I don't think you appreciate the outrageous behaviour - or maybe it's so standard in the USA that you think nothing of it? - in saying "Hurry - offer ends September 3" and dropping the price on September 4.

How many people caught by this scam will not have noticed that the implied price rise was actually a drop? Far more than the people who actually bother to complain, I suspect.

Particularly since you have the benefit of low, low prices. $149 = £95 and I had to pay £149 =$232! Add that to the fact that you get paid more than we do, and you can see why I'm harping and "dramatising" over an 18% loss.

Yes, I have complained, yes the people on FB have said I'll get a refund (though customer support is making me wait 5 days for confirmation of this) but it's the dishonesty that disgusts me. Call me a whiner! I'm old enough to remember when companies had integrity.

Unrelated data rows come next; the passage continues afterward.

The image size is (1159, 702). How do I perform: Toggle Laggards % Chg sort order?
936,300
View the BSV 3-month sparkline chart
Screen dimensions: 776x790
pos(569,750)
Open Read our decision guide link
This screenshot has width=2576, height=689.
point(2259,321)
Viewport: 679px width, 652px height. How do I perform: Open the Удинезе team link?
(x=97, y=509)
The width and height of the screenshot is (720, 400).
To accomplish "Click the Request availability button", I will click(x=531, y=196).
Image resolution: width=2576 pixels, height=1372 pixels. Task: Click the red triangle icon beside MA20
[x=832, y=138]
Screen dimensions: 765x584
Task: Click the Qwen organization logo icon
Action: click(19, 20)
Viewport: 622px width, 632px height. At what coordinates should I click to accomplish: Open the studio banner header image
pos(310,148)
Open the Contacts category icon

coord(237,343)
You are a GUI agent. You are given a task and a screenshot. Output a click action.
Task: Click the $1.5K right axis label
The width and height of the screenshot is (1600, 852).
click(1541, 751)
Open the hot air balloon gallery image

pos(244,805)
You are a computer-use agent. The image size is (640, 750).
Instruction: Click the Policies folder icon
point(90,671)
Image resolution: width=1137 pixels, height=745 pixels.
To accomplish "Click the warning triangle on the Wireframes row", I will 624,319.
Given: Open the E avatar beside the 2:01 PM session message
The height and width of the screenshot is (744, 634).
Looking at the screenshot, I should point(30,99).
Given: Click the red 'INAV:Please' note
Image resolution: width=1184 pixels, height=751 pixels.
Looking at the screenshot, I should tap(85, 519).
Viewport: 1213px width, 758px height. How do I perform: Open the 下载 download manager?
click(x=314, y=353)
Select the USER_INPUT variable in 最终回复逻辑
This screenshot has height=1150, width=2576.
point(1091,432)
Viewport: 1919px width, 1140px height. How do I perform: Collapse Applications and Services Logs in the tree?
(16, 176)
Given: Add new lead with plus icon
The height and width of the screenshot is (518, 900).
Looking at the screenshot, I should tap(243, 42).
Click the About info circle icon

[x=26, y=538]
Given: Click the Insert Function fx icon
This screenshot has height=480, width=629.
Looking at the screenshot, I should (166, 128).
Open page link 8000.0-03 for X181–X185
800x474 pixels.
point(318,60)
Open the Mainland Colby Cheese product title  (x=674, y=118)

Marketing like this has been going on for as long as I've been alive, if not longer (I was born in the 70s) - in fact, we studied it in my psychology class in high school in the early 90s, from textbooks that had been written a decade earlier.  It's not new, and it shouldn't surprise you.

 

Thing about this one is that when they posted this, they were likely hoping to sell out before September 3, in which case there wouldn't have had to reduce the price further and your guess - that you needed to buy before Sept 3 to get the lower price (or, likely, a device at all) would have been correct.  But they didn't sell out.

 

Also, a lot of pricing decisions are made on the fly, meaning that the copy was likely written and published before the decision to lower the price further.  That decision may have happened on Sept 3.

 

In any case, as I stated in your other thread on the topic, the copy does not state anything that we know isn't true.  The deal you got ended on the 3rd, just like the copy said.  Whether quantities are limited is something we can't know, but I'd be willing to bet that they have a fixed number of nooks that they can sell at a reduced price (or maybe they have a fixed number of nooks period), which means that quantities really are limited.

 

What happened here is that you inferred meaning that wasn't there - you assumed the price would go up, but nowhere in the copy does it say that. You made an assumption and it turned out you were incorrect.  And you are already getting a refund.  So I don't see what the kerfluffle is about.